Global Voices

How Mongolia became a 3×3 basketball powerhouse

Originally published on Global Voices

The Mongolian national 3×3 basketball team players celebrating a win at the FIBA 2023 Asia Cup. Screenshot from the video “Mongolia | Asia Cup  Winners Mixtape | FIBA 3×3 Asia Cup 2023″ from FIBA3X3‘s YouTube channel. Fair use.

At the FIBA 3×3 Basketball Asian Cup held in Singapore from March 27 to 31, Mongolia recorded its best tournament results, with the men’s and women’s national teams winning bronze medals. These feats helped Mongolia cement its position as one of Asia’s basketball powerhouses. According to the International Basketball Federation, the country is ranked 9th globally and 2nd in Asia.

Mongolia's national teams’ unprecedented historic run in the last seven years in 3×3 basketball have helped it climb so high up the rankings. This version of the game is similar to and yet different from regular 5×5 basketball. The differences include playing on half-sized courts with one backboard, teams consisting of three players, and games lasting ten minutes. FIBA started promoting it as a stand-alone sport globally in the 2000s, and the sport debuted at the 2020 Tokyo Summer Olympics.

Here is a YouTube video that explains 3×3 basketball.

At the 2020 Olympics, Mongolia’s women’s national 3×3 team created history by participating in the first-ever team sports competition. Prior to it, they won the FIBA 3×3 Asian Cup in 2019. Since then, they have won two silver and one bronze Asia Cup medals. The men’s national 3×3 team’s accomplishments are equally impressive. Between 2017 and 2023, they have won two gold and two silver medals at the FIBA Asian Cup tournaments, turning basketball into one of the most popular sports in the country.

Here are the highlights from the 2017 FIBA 3×3 Asia Cup final game, when Mongolia won the tournament for the first time.

The start of the rise of basketball’s popularity in Mongolia coincided with the country’s transition to democracy and a free market economy in the early 1990s. In that time period, Mongolians were exposed to foreign cultures, including basketball, which reached unprecedented global fame with Michael Jordan and the Chicago Bulls dominating the NBA and the US men’s national team, dubbed as “Dream Team”, winning gold at the 1992 Summer Olympics in Barcelona.

Of all the modern team sports introduced to Mongolians, basketball was the one that stuck and managed to reach the status of a national sport. A big reason for it is that basketball is primarily an indoor sport, which is crucial given the country’s harsh and cold climate that makes it impossible to play outside for at least six months in a year.

An even bigger reason for the growth of basketball has been investments made by businesses. Mongolia’s mining boom in the 2010s saw the country make a significant economic jump, in the process of which major mining companies amassed immense wealth and started sponsoring local basketball teams, which helped them bring in foreign coaches and players, build infrastructure, and organize tournaments.
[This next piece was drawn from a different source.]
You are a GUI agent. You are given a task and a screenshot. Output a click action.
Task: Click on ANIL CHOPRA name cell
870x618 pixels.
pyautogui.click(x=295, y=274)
The day when the first Mongolian player enters the NBA seems close. In 2023, the country's top player Enkhiin-Od Sharavjamts, widely known as Mongolian Mike at home, received a prestigious D-1 athletic scholarship to attend a university in the US, where he is working towards being drafted by an NBA team.

Here is a YouTube video about Mongolian Mike.

The national teams’ success in basketball has broken the popular belief that Mongolians can only excel in individual sports. There may be some truth to the belief since all of Mongolia’s 30 Olympic medals have come in judo, boxing, wrestling, and shooting. In this regard, the 3×3 basketball is a good compromise since it is a team sport with a format and rules that involve fewer players and promote individual play.

Basketball is not the first foreign sport conquered by Mongolian athletes. Japanese sumo has been dominated by Mongolian wrestlers since the early 2000s. With more interest and resources poured into it, one can be certain that more glory awaits Mongolia on the global basketball stage.